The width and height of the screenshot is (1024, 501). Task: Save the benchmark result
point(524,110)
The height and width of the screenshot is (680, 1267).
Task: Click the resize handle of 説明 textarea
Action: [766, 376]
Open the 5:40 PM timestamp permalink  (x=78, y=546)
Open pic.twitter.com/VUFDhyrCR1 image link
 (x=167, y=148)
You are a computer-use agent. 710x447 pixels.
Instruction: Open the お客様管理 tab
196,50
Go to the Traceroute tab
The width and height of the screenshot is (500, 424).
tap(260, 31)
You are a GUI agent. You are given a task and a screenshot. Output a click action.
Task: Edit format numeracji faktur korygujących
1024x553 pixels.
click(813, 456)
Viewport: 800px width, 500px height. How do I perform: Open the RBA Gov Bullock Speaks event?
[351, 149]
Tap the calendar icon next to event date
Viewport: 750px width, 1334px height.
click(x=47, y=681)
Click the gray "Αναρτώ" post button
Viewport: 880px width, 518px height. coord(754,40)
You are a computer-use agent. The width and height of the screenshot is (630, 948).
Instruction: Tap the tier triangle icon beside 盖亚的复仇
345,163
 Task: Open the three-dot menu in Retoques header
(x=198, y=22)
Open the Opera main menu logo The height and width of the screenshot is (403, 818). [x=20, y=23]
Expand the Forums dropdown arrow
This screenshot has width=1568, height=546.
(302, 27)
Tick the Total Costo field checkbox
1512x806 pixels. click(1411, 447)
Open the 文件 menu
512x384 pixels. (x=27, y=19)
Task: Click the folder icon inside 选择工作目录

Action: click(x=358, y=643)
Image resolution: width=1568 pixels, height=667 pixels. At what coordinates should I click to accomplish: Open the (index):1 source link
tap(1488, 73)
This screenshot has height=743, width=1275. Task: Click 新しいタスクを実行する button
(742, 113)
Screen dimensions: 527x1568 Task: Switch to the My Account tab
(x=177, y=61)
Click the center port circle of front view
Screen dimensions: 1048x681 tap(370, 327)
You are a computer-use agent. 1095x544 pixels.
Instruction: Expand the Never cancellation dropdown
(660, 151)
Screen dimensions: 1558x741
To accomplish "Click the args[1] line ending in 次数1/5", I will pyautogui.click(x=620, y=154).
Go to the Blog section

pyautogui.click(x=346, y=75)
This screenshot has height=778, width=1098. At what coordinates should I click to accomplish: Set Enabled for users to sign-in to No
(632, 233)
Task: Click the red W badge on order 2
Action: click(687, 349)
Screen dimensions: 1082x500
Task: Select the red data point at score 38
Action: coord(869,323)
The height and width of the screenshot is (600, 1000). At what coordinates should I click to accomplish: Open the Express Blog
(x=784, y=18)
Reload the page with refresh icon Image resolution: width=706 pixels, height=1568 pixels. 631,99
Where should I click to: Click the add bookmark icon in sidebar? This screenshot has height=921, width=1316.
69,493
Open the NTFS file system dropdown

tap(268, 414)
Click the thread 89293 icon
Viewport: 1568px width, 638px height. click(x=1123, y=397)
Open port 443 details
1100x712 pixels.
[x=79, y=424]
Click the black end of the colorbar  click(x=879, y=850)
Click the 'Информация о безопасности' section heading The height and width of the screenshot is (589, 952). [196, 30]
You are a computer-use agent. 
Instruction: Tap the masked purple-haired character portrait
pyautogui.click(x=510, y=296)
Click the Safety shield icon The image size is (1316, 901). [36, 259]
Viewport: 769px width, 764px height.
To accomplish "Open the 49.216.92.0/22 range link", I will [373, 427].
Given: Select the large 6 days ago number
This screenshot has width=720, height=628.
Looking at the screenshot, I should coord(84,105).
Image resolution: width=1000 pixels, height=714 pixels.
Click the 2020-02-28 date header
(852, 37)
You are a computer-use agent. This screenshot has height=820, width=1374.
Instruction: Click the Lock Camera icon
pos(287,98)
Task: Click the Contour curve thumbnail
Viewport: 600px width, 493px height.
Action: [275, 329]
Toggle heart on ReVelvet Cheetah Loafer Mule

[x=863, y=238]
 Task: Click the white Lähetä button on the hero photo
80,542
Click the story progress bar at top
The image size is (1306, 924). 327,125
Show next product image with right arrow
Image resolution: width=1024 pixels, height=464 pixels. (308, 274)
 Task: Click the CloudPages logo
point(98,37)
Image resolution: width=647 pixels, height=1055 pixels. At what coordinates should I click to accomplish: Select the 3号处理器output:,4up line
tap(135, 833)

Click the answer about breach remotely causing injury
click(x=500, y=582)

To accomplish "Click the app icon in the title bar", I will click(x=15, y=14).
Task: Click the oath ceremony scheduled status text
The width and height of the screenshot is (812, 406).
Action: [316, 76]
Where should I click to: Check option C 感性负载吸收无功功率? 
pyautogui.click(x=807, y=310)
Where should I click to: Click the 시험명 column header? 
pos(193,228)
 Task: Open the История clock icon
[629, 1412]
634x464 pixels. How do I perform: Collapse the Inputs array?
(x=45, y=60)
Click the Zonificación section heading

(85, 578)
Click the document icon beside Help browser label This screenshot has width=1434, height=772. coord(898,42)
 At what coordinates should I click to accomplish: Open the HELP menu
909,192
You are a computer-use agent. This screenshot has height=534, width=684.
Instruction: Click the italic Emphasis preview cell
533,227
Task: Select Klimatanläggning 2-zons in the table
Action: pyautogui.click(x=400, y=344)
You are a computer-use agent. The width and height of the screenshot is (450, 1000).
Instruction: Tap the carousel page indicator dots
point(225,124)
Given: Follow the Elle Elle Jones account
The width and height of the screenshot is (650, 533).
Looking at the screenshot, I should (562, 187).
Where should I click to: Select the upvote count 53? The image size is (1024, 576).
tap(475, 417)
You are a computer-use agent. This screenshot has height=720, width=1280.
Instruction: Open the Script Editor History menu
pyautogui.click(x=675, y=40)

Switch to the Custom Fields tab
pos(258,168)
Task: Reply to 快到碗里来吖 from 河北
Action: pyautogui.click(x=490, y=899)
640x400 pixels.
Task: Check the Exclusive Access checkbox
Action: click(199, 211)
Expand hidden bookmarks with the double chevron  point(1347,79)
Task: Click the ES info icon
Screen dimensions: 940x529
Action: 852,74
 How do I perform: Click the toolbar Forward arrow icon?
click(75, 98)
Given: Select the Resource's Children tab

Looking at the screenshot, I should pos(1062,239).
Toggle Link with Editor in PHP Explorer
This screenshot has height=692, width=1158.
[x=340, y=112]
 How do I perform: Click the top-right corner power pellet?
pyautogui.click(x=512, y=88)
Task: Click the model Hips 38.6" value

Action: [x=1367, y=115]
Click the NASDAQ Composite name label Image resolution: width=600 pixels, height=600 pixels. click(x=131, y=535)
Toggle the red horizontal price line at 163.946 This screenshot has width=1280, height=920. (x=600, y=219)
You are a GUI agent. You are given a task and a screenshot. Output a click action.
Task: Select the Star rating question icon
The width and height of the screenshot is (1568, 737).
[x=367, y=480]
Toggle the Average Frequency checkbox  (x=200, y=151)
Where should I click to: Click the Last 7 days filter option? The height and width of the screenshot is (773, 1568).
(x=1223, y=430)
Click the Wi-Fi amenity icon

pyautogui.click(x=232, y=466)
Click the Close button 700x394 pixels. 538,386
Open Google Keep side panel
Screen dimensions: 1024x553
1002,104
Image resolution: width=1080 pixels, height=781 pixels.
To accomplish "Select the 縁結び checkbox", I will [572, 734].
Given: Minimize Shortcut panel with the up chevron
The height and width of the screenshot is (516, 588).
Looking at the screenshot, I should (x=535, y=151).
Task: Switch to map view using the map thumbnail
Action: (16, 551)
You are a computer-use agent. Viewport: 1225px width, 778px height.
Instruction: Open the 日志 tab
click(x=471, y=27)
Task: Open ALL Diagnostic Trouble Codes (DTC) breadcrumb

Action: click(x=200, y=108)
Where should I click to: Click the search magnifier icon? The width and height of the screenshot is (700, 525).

-- -- --

**EXERCISE**: One number is the expected answer: the count of lines above that hold the word "panel".

**SOLUTION FOR THIS TASK**: 2